**Entries shown:**
*** Block opens ***
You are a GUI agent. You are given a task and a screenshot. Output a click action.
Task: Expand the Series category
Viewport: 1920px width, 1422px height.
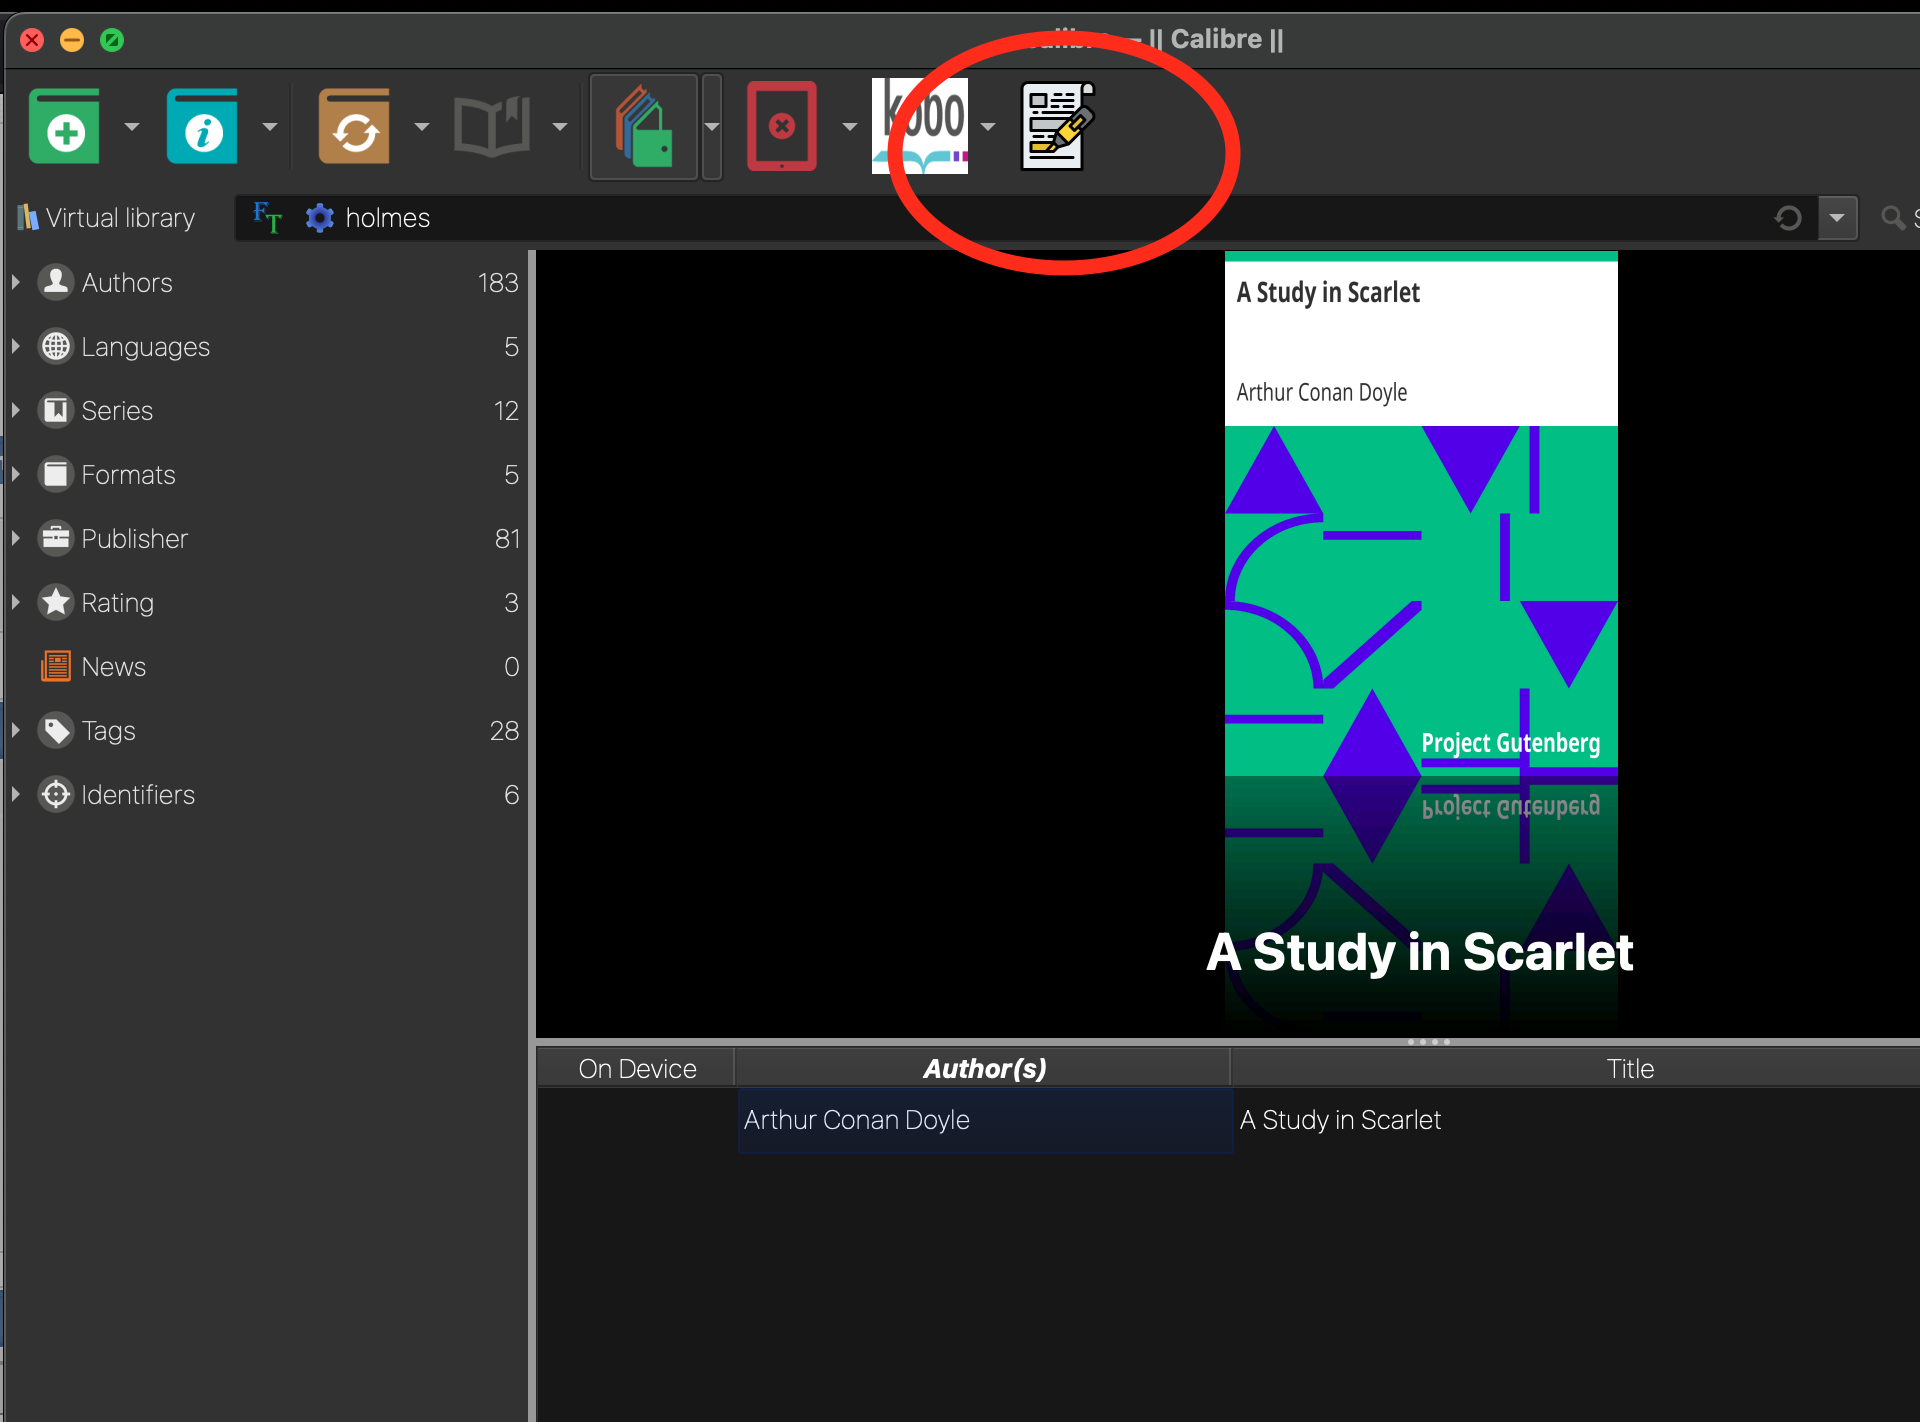click(x=16, y=411)
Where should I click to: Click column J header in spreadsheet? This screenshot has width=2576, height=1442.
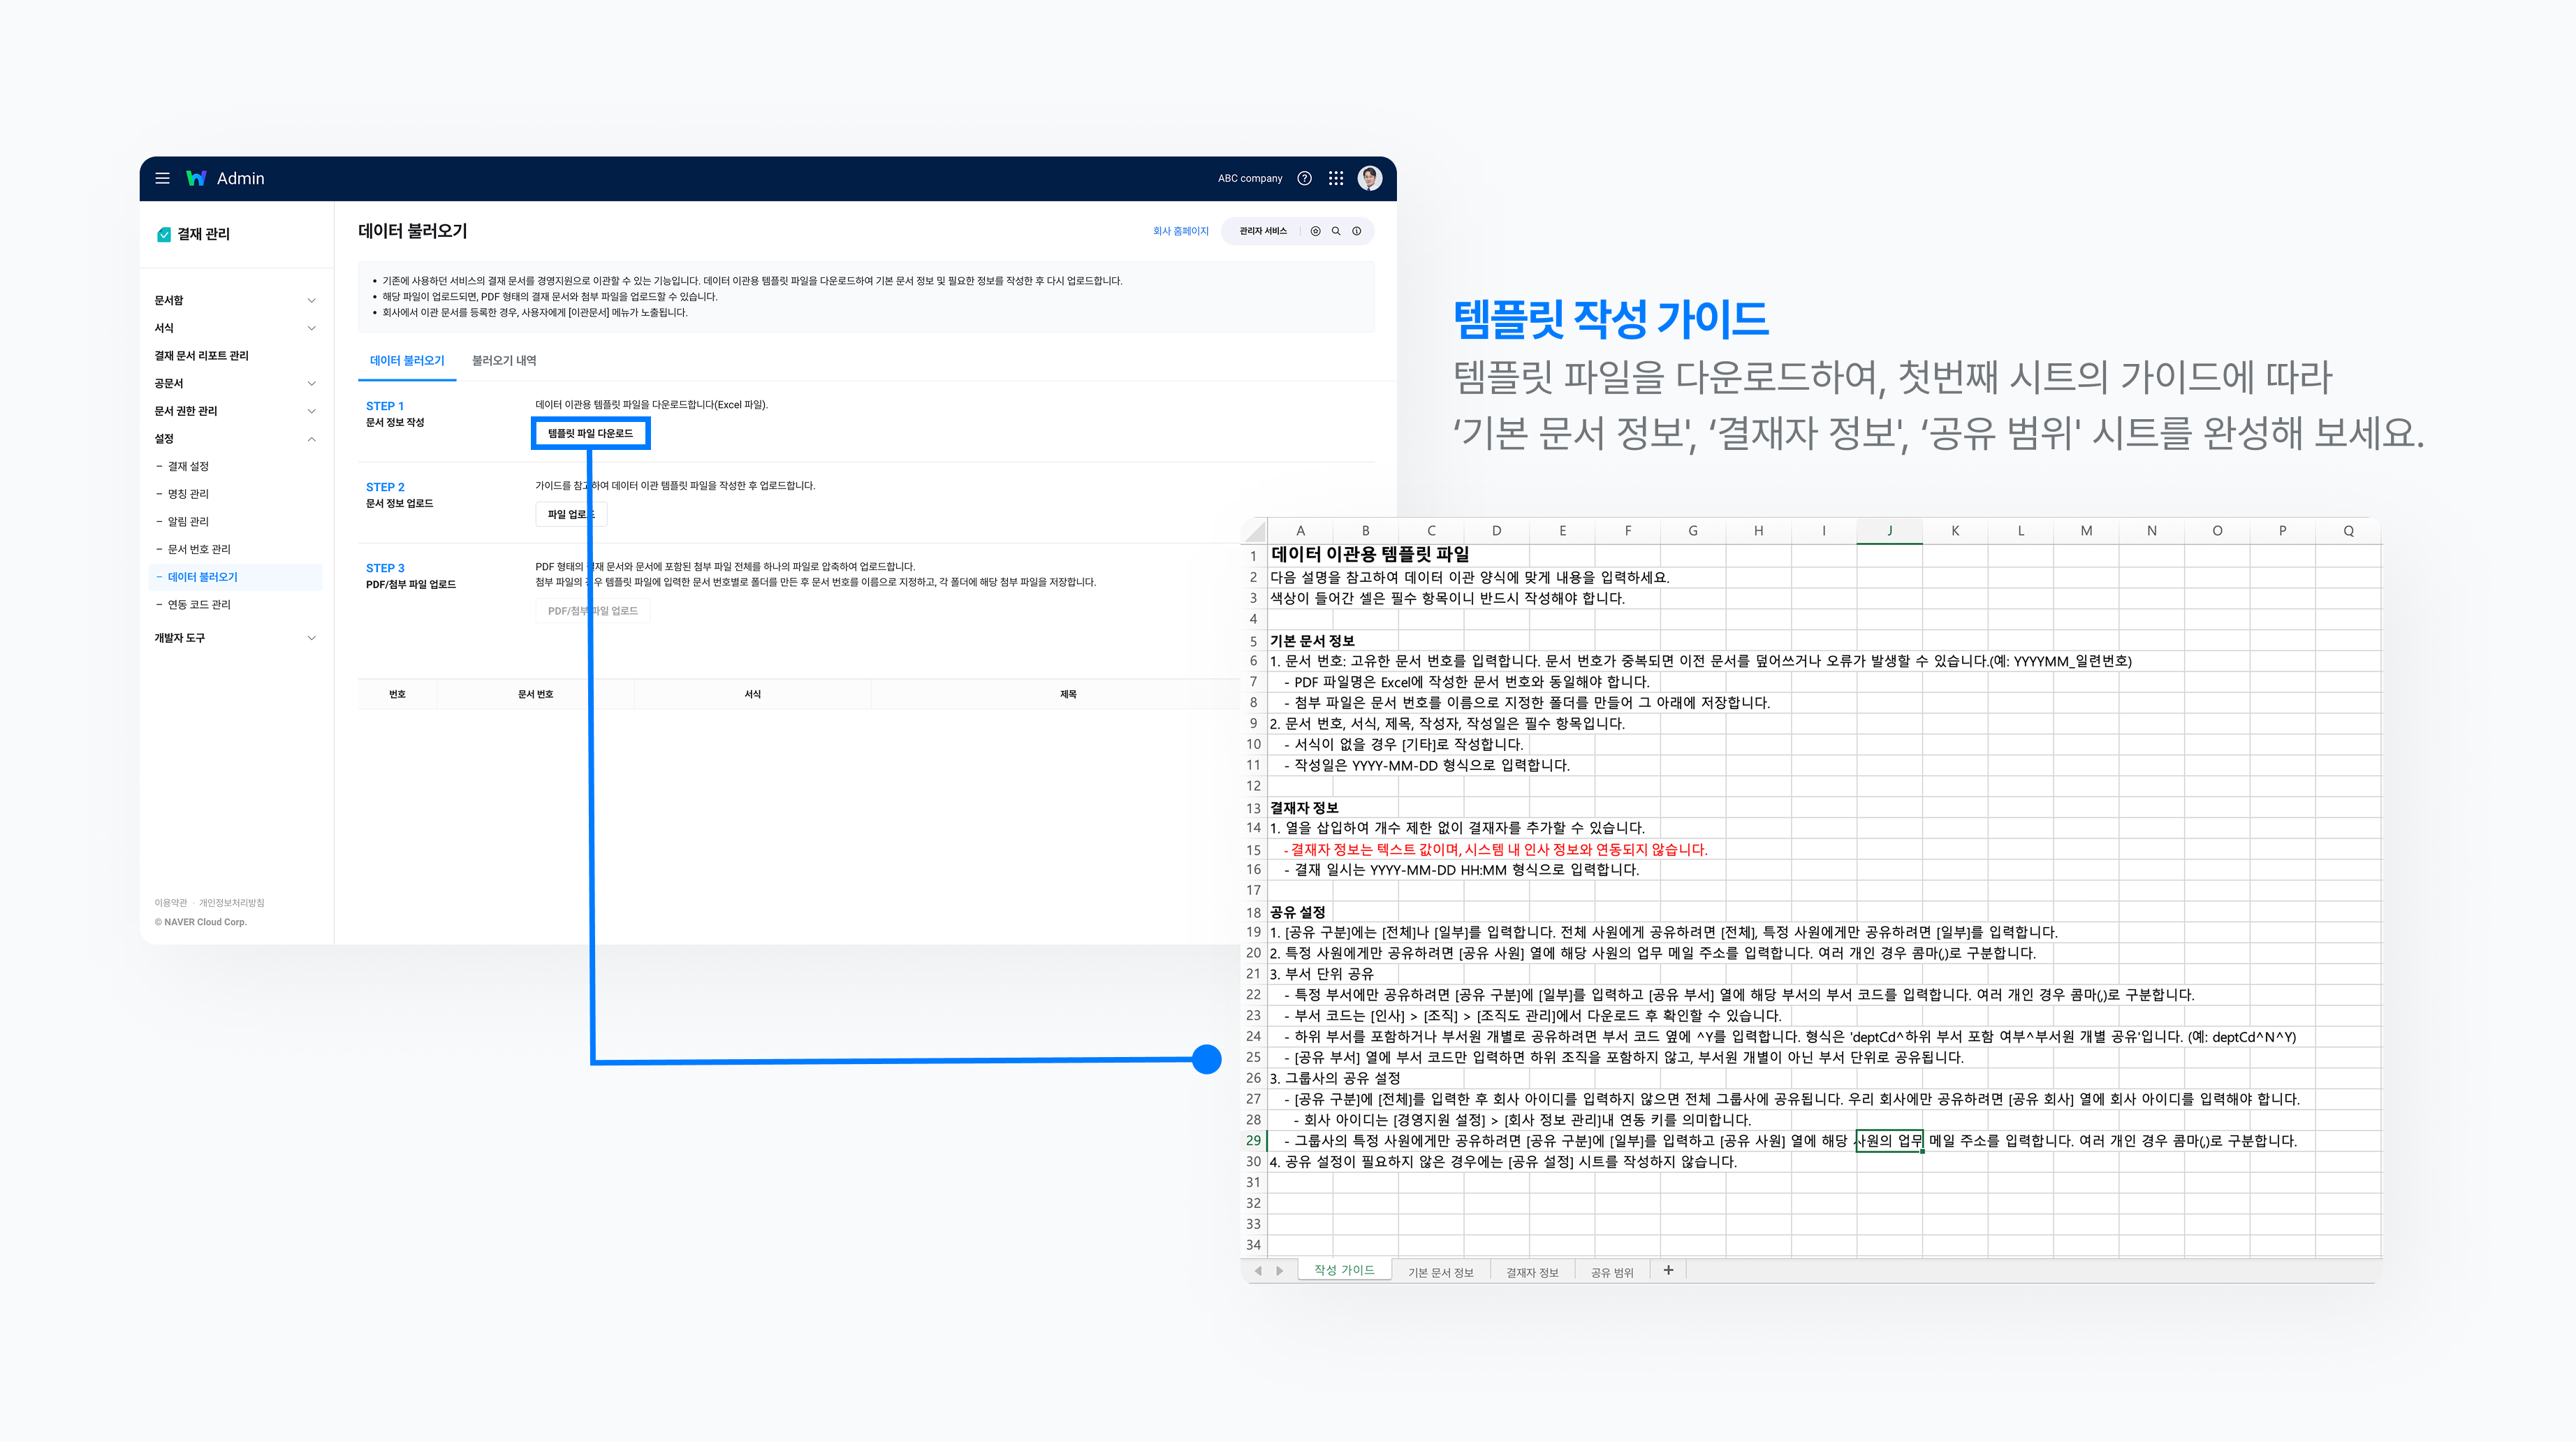coord(1889,531)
*** Block closes ***
**About this task:** All lines from the one containing "Viewport: 1920px width, 1422px height." through the final line of the entries above must be restated word for word, pictures excluded.

**Solution to the exercise:**
Viewport: 1920px width, 1422px height.
click(x=16, y=411)
Where should I click to: Click column J header in spreadsheet? This screenshot has width=2576, height=1442.
coord(1889,531)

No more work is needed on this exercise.